**Exercise description:**
Here is a listing. Set it down again exactly.

**Input for this task:**

^^^^

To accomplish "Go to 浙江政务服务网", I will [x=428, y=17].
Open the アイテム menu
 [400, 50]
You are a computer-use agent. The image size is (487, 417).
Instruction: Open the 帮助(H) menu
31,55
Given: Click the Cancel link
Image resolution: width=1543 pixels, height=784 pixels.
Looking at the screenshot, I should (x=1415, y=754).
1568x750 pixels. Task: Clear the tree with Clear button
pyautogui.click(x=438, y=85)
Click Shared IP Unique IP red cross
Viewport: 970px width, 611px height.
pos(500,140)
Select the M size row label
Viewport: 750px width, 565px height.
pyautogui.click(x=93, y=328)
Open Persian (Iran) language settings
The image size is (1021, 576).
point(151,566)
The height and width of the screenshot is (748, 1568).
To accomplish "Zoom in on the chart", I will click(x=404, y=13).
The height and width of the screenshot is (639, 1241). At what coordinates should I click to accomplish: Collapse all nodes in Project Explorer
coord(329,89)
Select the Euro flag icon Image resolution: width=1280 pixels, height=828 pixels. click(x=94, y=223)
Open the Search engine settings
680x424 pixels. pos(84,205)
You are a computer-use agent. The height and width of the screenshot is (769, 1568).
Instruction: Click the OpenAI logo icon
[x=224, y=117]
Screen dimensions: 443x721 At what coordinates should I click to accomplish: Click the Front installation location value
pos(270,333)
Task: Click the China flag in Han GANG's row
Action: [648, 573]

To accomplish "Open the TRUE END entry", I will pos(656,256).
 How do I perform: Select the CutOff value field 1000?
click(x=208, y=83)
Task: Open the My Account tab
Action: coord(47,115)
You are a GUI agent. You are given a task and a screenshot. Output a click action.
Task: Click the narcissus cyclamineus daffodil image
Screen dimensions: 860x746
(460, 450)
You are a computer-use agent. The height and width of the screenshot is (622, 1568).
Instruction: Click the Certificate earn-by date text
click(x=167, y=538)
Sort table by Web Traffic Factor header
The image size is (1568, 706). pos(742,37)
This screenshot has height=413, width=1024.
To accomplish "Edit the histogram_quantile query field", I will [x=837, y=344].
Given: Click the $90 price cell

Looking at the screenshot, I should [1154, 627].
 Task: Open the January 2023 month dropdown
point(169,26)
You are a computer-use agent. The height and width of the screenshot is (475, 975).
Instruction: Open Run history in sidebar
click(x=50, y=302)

^^^^

**Answer below:**
To accomplish "Go to 浙江政务服务网", I will [x=428, y=17].
Open the アイテム menu
 [400, 50]
You are a computer-use agent. The image size is (487, 417).
Instruction: Open the 帮助(H) menu
31,55
Given: Click the Cancel link
Image resolution: width=1543 pixels, height=784 pixels.
Looking at the screenshot, I should (x=1415, y=754).
1568x750 pixels. Task: Clear the tree with Clear button
pyautogui.click(x=438, y=85)
Click Shared IP Unique IP red cross
Viewport: 970px width, 611px height.
pos(500,140)
Select the M size row label
Viewport: 750px width, 565px height.
pyautogui.click(x=93, y=328)
Open Persian (Iran) language settings
The image size is (1021, 576).
point(151,566)
The height and width of the screenshot is (748, 1568).
To accomplish "Zoom in on the chart", I will click(x=404, y=13).
The height and width of the screenshot is (639, 1241). At what coordinates should I click to accomplish: Collapse all nodes in Project Explorer
coord(329,89)
Select the Euro flag icon Image resolution: width=1280 pixels, height=828 pixels. click(x=94, y=223)
Open the Search engine settings
680x424 pixels. pos(84,205)
You are a computer-use agent. The height and width of the screenshot is (769, 1568).
Instruction: Click the OpenAI logo icon
[x=224, y=117]
Screen dimensions: 443x721 At what coordinates should I click to accomplish: Click the Front installation location value
pos(270,333)
Task: Click the China flag in Han GANG's row
Action: [648, 573]

To accomplish "Open the TRUE END entry", I will pos(656,256).
 How do I perform: Select the CutOff value field 1000?
click(x=208, y=83)
Task: Open the My Account tab
Action: coord(47,115)
You are a GUI agent. You are given a task and a screenshot. Output a click action.
Task: Click the narcissus cyclamineus daffodil image
Screen dimensions: 860x746
(460, 450)
You are a computer-use agent. The height and width of the screenshot is (622, 1568).
Instruction: Click the Certificate earn-by date text
click(x=167, y=538)
Sort table by Web Traffic Factor header
The image size is (1568, 706). pos(742,37)
This screenshot has height=413, width=1024.
To accomplish "Edit the histogram_quantile query field", I will [x=837, y=344].
Given: Click the $90 price cell

Looking at the screenshot, I should [1154, 627].
 Task: Open the January 2023 month dropdown
point(169,26)
You are a computer-use agent. The height and width of the screenshot is (475, 975).
Instruction: Open Run history in sidebar
click(x=50, y=302)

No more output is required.